Five-year $17 billion estimate was based on higher average monthly voucher cost per recipient 

City Hall, NY – Today, the New York City Independent Budget Office (IBO) released a report on the City Fighting Homelessness and Eviction Prevention Supplement (CityFHEPS) rental assistance voucher program that includes information showing, for the first time, how Mayor Adams’ administration calculated its cost estimate of Council legislation passed last year to reform the program.
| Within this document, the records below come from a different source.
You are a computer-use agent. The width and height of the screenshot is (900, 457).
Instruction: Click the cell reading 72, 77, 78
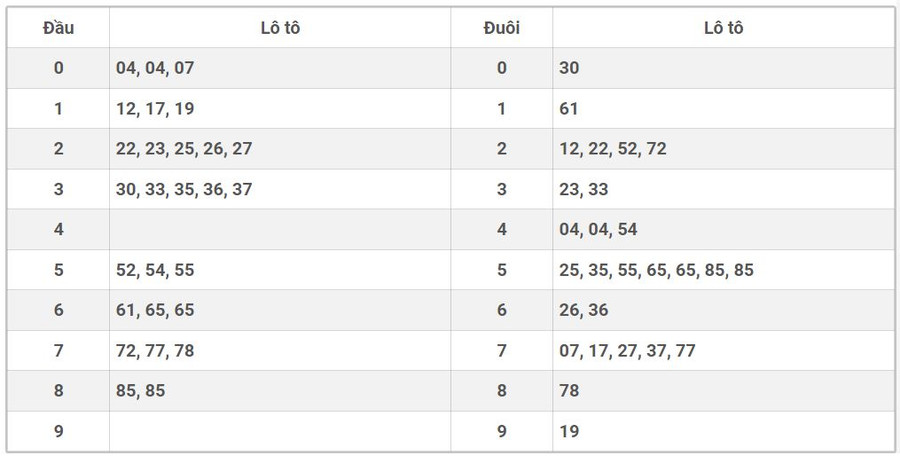click(x=154, y=351)
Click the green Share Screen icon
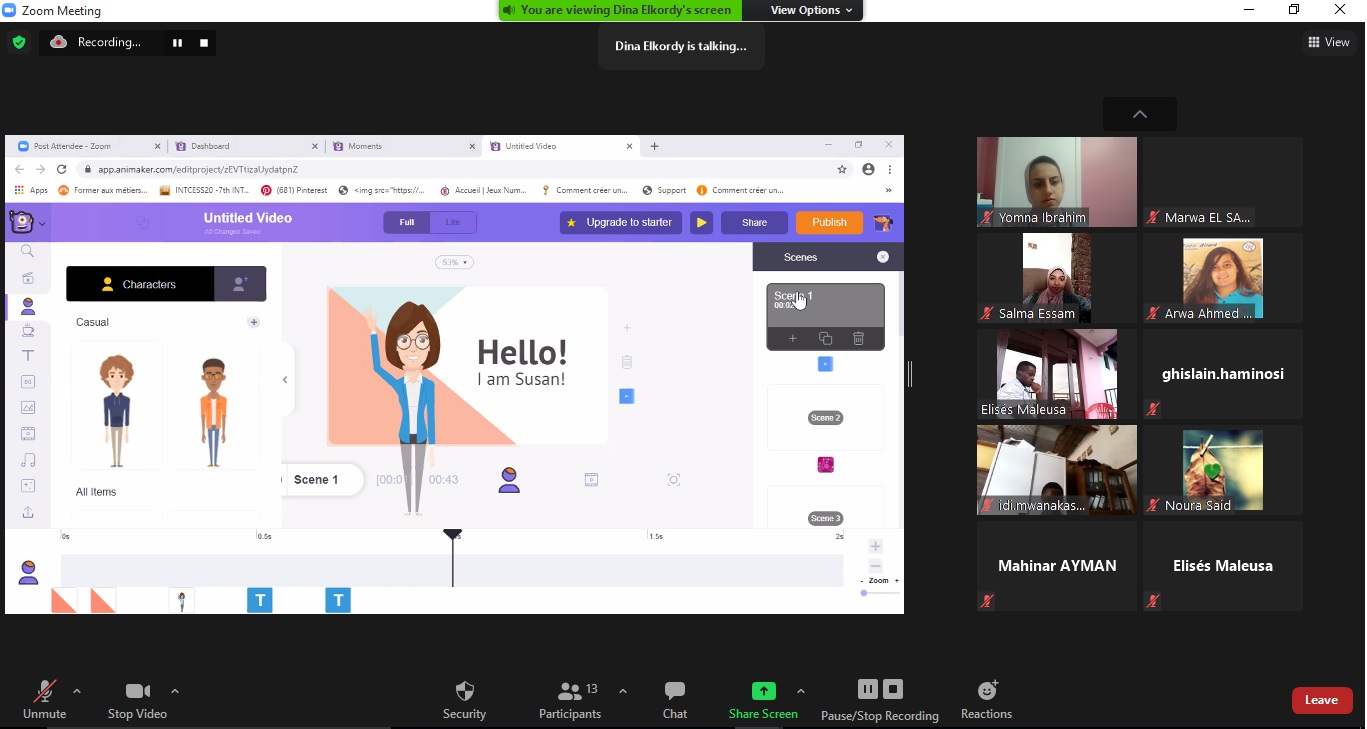Screen dimensions: 1367x729 click(763, 691)
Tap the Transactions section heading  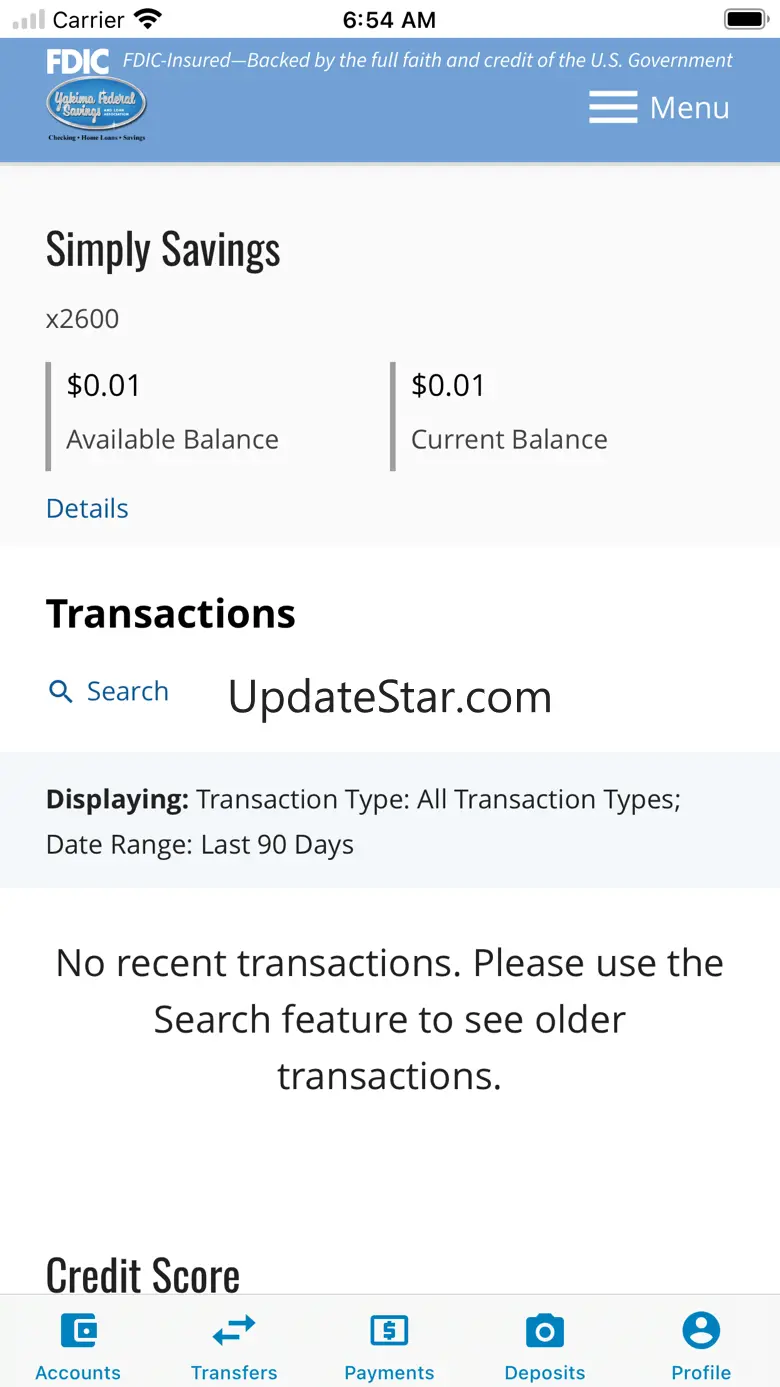point(171,613)
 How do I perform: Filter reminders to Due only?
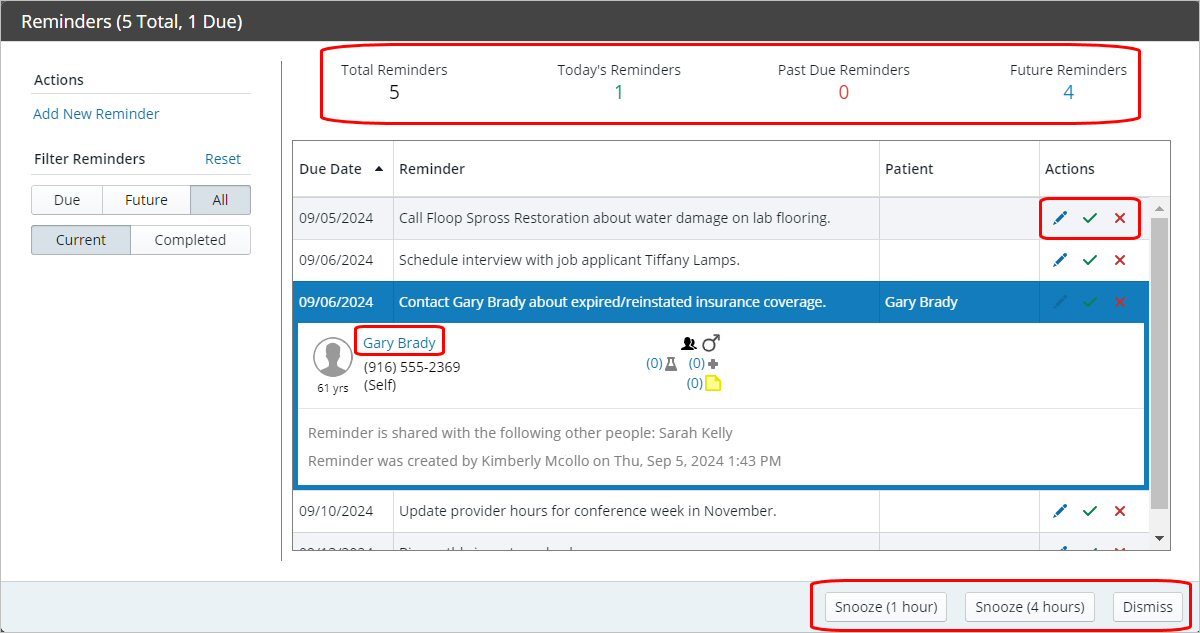pos(67,200)
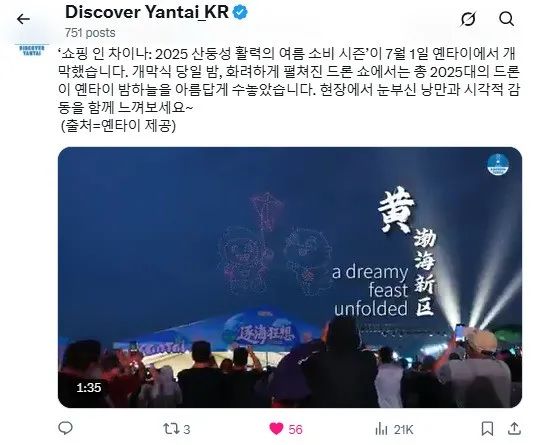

This new information reveals the Administration used an inflated per-voucher cost, illustrating why its $17 billion projection so vastly exceeded other cost estimates and raising major questions about its accuracy.

The legislative package of four enacted local laws (Local Laws 99, 100, 101, and 102), which remove barriers to accessing CityFHEPS housing vouchers and go into effect on January 9, 2024, were previously the subject of multiple reports with varying estimates of their costs to the City, including some finding annual savings for the City. Several estimates, including the Council’s own, accounted for certain cost savings from reducing the city’s reliance on homeless shelters. The Council’s cost projection of $10.6 billion over five years was far eclipsed by the mayoral administration’s assessment, which was approximately 70% higher despite using the same estimated number of newly eligible recipients.

The IBO analysis provides new insight into how the mayoral administration may have overestimated the laws’ costs.

Key Takeaways from IBO’s report include: 

  • The Administration used a vastly higher per-voucher estimate in its cost estimate that lacked specificity and increased its overall amount.
    • It lacked an accounting for the varying contributions to rent amongst voucher-holders, instead assuming a per-voucher cost based on 90% of the maximum amount for a three-to-four person household. In contrast, the Council’s per month voucher cost is based on an estimate that incorporates the average tenant contribution, and thus is more accurate.
  • None of the governmental estimates fully account for the long-term economic savings and social benefits of maintaining people in safe, stable housing. The Council previously cited this limitation when highlighting non-governmental cost estimates by Women in Need (WIN) and Community Service Society of New York (CSS) that more accurately accounted for these costs and savings.

A cost-benefit analysis by Women in Need (WIN), the city’s largest provider of shelter and supportive housing for homeless families, found the legislation could achieve an annual savings of $730 million for the City. Its analysis, released in July 2023, relied on a comprehensive accounting for the costs of homelessness, estimating the savings of keeping individuals and families housed instead of experiencing homelessness and entering the shelter system, along with the annual money spent by the city on medical care, juvenile detention, education, and foster care.

The IBO report also identifies challenges in administering CityFHEPS that have been exacerbated by the Administration’s management, including maintaining vacancies at city agencies like the Human Resources Administration (HRA) and City Commission on Human Rights (CCHR) that are pivotal to the program. These underscore how the Administration’s agency and budget management issues have put more New Yorkers at risk of eviction and homelessness. The report highlights that:

  • In 2023, the Human Resources Administration (HRA) processed just 29 percent of Cash Assistance applications on time, which is a prerequisite for CityFHEPS vouchers. The number of employees at the City’s Commission on Human Rights (CCHR), which handles source of income discrimination cases related to housing vouchers, fell from 134 in June 2019 to 103 in June 2023. Three additional positions were eliminated due to budget cuts, and CCHR positions are not currently exempt from the City’s hiring freeze.

Last year, the Council passed and subsequently overrode the Mayor’s veto to enact the package of legislation – now Local Laws 99 to 102 of 2023 – to help address the city’s homelessness and eviction crises by reforming the CityFHEPS program. The laws are set to take effect on January 9, 2024.